The commentary authors responded to that, saying that they “appreciate” the intention to conduct that subgroup analysis, but that it is “probable that the current sample size will preclude robust statistical comparisons but could be a step to generate hypotheses.”

Those authors noted that a systematic review has described both pro-inflammatory (tumor necrosis factor, interleukin [IL]-6, and IL-8) and anti-inflammatory (IL-10) cytokines as peripheral inflammatory biomarkers in patients with fibromyalgia. “The specific peripheral biomarkers of glial activation are yet to be identified. The neuroinflammation hypothesis of fibromyalgia could be supported if a reduction of central nervous system inflammation would predict improvement of fibromyalgia symptoms. Subsequent work in this area is eagerly awaited.”

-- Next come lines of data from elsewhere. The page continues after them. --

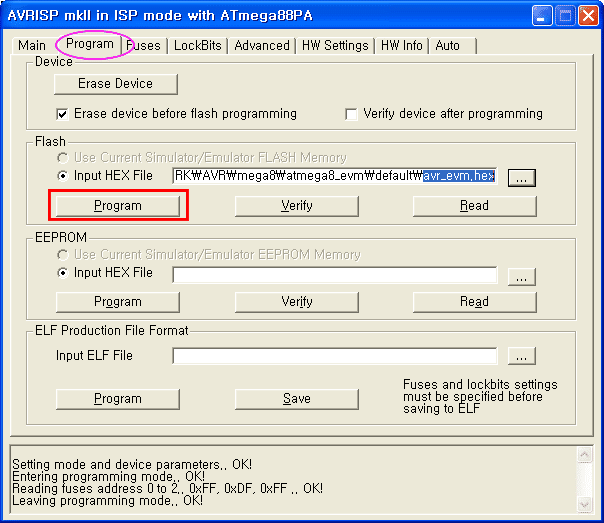Select Flash Input HEX File radio button

(62, 176)
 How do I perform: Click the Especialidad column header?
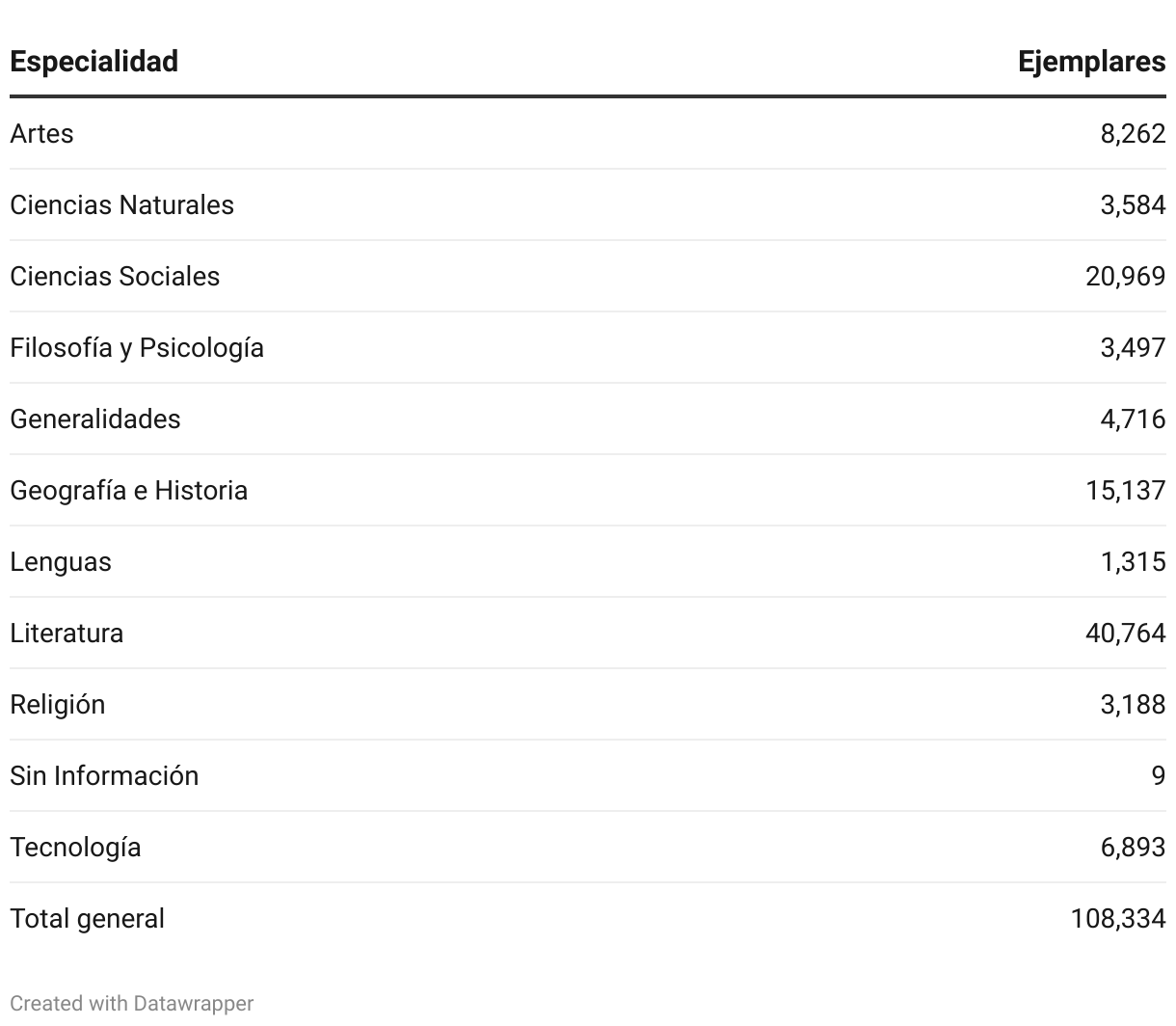(94, 62)
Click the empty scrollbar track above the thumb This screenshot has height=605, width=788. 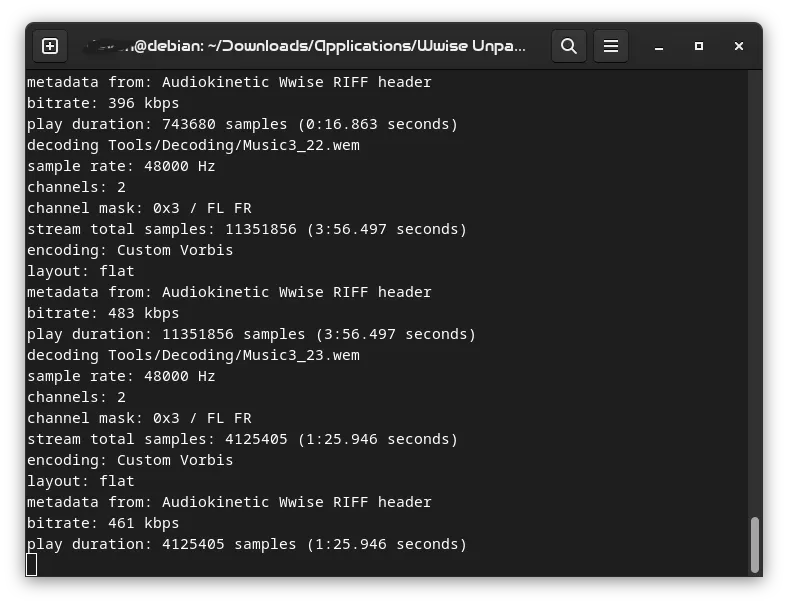(x=754, y=300)
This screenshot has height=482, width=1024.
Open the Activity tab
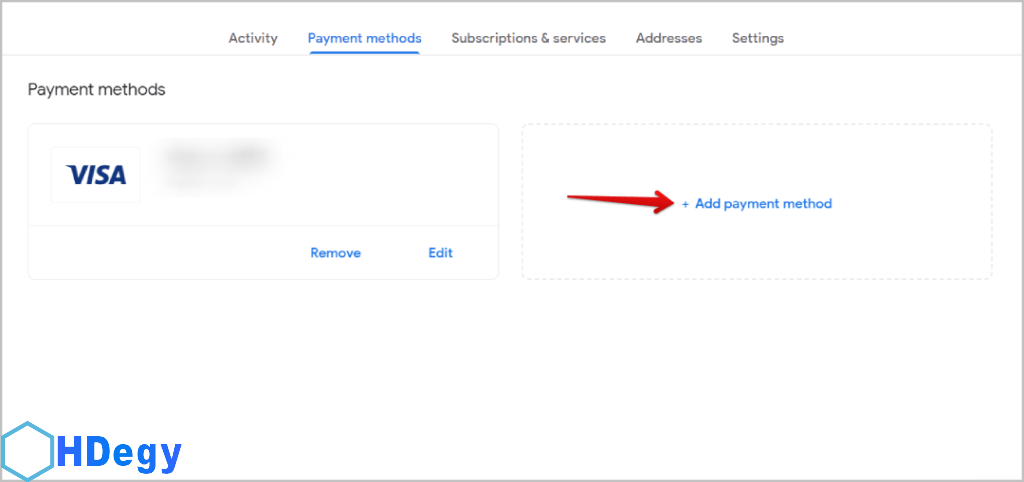(253, 38)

In the meantime, Dr. Younger said, “I do not think this should stop us from looking at low-dose naltrexone [or that] we shouldn’t try it. I’ve talked to over a thousand people over the last 10 years. It would be a very bad thing to give up on low-dose naltrexone now.”

Dr. Younger’s work is funded by the National Institutes of Health, Department of Defense, SolveME, the American Fibromyalgia Association, and ME Research UK. Komaroff has no disclosures.

A version of this article appeared on Medscape.com.